* WHAT IS ASKED
Extract every line in the rows below that contains the string "perform". Copy each matching line in full.

** start of MATERIAL FOR THIS EXERCISE **

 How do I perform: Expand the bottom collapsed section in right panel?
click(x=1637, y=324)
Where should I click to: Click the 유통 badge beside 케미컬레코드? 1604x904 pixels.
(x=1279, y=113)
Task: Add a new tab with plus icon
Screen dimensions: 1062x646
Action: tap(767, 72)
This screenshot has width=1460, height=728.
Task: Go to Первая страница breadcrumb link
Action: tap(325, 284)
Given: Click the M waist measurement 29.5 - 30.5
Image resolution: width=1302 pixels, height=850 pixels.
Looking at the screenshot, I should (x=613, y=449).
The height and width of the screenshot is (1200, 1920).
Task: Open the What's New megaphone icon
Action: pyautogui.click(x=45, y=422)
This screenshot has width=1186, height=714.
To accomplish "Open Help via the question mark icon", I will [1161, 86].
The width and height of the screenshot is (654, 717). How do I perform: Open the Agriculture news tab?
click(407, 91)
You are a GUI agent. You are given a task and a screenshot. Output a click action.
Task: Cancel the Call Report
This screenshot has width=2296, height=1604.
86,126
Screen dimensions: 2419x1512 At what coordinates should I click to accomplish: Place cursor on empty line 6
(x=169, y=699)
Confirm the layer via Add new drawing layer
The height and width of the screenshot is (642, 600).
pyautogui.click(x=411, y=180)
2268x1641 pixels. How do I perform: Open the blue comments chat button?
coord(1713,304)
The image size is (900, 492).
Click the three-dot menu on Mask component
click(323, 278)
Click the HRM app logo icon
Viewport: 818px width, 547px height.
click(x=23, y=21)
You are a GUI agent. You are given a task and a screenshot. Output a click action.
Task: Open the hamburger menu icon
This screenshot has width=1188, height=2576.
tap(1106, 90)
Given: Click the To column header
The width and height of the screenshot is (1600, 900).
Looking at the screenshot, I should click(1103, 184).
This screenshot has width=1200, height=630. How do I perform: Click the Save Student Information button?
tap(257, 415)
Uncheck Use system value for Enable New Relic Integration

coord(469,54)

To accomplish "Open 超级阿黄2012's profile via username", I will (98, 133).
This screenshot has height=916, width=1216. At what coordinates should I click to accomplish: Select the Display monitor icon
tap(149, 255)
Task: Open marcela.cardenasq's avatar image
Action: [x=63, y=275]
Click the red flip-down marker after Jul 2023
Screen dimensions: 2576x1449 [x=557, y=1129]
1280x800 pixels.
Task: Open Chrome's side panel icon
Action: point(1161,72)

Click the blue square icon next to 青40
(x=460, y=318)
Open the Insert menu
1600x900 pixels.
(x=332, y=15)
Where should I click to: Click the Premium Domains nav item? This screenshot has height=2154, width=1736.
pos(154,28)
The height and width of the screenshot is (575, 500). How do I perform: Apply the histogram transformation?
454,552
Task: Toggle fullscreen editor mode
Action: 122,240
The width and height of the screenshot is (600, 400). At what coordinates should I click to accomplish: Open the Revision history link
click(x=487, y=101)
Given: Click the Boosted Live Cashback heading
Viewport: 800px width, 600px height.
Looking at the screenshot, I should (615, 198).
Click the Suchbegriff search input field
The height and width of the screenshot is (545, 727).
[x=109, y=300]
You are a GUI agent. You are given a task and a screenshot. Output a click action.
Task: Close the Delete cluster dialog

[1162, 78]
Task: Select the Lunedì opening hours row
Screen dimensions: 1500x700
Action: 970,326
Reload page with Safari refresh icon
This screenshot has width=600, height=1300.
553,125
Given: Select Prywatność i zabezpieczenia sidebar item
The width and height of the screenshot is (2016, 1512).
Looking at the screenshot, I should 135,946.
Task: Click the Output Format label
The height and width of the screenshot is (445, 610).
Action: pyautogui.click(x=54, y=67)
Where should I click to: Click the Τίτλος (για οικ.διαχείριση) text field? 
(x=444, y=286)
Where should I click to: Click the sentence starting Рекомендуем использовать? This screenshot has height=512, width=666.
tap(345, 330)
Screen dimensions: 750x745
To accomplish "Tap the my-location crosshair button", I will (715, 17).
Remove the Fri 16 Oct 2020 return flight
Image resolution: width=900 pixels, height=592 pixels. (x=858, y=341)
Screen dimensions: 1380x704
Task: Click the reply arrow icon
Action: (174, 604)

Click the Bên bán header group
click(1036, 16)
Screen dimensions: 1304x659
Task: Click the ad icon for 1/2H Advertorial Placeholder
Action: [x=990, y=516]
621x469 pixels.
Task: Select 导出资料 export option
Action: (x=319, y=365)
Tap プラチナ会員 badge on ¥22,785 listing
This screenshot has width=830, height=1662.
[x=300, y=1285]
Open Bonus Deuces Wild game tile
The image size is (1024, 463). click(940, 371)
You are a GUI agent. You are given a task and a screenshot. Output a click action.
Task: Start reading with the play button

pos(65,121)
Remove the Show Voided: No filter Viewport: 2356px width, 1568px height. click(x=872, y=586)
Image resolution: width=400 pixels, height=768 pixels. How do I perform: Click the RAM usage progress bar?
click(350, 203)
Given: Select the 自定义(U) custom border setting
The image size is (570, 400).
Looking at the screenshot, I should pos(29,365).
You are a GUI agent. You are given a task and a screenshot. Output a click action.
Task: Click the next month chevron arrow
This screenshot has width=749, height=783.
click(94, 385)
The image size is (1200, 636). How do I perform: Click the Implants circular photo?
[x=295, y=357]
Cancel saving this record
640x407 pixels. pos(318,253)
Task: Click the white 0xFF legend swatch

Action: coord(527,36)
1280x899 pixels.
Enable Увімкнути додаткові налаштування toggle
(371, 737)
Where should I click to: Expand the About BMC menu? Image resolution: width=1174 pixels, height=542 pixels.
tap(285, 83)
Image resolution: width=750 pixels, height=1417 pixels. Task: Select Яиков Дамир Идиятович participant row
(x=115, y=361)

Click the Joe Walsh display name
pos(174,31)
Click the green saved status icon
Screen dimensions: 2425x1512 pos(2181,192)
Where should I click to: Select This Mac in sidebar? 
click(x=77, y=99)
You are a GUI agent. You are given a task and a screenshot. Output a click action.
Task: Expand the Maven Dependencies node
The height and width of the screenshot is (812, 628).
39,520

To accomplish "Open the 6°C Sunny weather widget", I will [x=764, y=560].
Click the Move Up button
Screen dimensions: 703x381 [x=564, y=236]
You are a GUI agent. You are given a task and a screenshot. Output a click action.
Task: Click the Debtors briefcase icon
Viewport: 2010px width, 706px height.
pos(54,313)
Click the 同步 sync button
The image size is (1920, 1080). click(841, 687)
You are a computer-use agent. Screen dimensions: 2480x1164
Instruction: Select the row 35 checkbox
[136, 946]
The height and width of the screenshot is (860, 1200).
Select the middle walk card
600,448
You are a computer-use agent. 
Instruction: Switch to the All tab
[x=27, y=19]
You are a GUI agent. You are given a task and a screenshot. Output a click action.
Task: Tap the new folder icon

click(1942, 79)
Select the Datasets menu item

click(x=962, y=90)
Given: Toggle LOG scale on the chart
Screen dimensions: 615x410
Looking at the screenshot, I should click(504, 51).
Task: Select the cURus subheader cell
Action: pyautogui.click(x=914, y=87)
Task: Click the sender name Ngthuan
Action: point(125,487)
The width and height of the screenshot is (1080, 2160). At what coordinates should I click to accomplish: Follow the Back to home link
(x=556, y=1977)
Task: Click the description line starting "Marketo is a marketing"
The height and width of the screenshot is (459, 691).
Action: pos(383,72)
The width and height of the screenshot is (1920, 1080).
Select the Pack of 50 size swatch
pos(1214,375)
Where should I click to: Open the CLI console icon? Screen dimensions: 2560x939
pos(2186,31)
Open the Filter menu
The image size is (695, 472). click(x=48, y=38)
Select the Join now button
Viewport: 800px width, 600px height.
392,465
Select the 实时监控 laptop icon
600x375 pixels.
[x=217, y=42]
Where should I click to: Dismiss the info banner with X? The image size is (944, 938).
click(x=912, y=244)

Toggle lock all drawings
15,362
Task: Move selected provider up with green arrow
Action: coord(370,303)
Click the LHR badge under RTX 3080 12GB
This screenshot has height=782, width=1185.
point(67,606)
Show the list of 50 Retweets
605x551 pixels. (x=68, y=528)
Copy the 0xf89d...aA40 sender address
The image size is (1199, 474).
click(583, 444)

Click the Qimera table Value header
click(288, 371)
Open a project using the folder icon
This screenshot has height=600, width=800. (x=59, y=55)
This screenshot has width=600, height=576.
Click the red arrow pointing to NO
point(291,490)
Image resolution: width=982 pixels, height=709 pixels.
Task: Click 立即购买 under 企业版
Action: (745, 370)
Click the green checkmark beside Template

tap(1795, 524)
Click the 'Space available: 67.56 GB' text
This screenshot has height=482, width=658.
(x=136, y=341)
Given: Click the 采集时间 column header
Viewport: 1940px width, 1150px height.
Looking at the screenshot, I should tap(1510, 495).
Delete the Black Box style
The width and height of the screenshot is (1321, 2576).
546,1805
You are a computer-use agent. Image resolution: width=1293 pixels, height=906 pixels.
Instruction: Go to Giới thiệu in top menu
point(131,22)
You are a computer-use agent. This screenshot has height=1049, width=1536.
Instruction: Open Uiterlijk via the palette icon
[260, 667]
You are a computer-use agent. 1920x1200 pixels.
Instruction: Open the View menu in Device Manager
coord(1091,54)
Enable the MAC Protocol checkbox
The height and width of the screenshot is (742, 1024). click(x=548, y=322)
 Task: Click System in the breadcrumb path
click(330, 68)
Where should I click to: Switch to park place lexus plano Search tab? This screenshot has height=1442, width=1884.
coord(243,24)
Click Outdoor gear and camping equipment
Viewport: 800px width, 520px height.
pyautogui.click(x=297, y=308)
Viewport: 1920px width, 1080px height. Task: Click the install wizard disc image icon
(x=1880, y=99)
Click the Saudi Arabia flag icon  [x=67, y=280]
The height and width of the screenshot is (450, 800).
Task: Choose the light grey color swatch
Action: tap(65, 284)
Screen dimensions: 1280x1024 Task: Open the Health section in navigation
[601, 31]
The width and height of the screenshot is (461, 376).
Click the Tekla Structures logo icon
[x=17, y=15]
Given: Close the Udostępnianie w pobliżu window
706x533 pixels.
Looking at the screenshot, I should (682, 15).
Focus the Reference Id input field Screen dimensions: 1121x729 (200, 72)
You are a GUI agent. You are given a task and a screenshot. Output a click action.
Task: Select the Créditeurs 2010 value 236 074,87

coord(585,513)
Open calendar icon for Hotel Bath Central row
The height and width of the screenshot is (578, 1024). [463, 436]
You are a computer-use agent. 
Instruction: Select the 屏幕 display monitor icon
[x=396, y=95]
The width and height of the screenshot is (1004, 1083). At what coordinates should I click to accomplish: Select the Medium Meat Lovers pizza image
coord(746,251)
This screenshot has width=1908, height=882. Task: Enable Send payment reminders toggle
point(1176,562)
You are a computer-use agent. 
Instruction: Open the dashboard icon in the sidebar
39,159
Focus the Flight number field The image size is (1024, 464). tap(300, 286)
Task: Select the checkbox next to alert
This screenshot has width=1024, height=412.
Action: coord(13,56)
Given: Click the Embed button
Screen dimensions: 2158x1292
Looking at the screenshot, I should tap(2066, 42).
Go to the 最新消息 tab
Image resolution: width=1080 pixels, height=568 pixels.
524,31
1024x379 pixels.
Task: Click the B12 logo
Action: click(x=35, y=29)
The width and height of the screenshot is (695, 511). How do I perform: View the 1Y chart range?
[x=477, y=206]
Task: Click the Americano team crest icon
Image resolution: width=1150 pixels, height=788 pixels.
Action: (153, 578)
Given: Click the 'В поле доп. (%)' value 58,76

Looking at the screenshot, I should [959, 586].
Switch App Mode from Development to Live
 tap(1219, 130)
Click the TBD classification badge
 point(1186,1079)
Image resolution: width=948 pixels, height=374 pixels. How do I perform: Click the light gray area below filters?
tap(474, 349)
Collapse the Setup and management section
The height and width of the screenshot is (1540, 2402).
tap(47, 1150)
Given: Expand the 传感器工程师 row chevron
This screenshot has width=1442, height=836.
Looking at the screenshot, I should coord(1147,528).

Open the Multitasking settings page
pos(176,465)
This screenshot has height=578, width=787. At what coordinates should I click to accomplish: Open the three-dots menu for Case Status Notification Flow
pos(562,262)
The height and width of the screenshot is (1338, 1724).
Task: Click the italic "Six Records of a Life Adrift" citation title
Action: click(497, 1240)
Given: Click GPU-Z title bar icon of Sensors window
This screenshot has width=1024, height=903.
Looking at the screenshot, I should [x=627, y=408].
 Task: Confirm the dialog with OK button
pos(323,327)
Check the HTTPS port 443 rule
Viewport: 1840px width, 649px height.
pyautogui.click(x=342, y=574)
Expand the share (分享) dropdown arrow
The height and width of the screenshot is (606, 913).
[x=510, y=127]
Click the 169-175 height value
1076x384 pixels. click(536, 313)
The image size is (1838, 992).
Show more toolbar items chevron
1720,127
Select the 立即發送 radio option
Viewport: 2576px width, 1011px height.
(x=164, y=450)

** end of MATERIAL FOR THIS EXERCISE **

* RESULT FOR THIS TASK
 How do I perform: Expand the bottom collapsed section in right panel?
The width and height of the screenshot is (654, 717). How do I perform: Open the Agriculture news tab?
2268x1641 pixels. How do I perform: Open the blue comments chat button?
This screenshot has width=1200, height=630. How do I perform: Click the Save Student Information button?
The height and width of the screenshot is (575, 500). How do I perform: Apply the histogram transformation?
Image resolution: width=400 pixels, height=768 pixels. How do I perform: Click the RAM usage progress bar?
The image size is (1200, 636). How do I perform: Click the Implants circular photo?
The width and height of the screenshot is (695, 511). How do I perform: View the 1Y chart range?
Image resolution: width=948 pixels, height=374 pixels. How do I perform: Click the light gray area below filters?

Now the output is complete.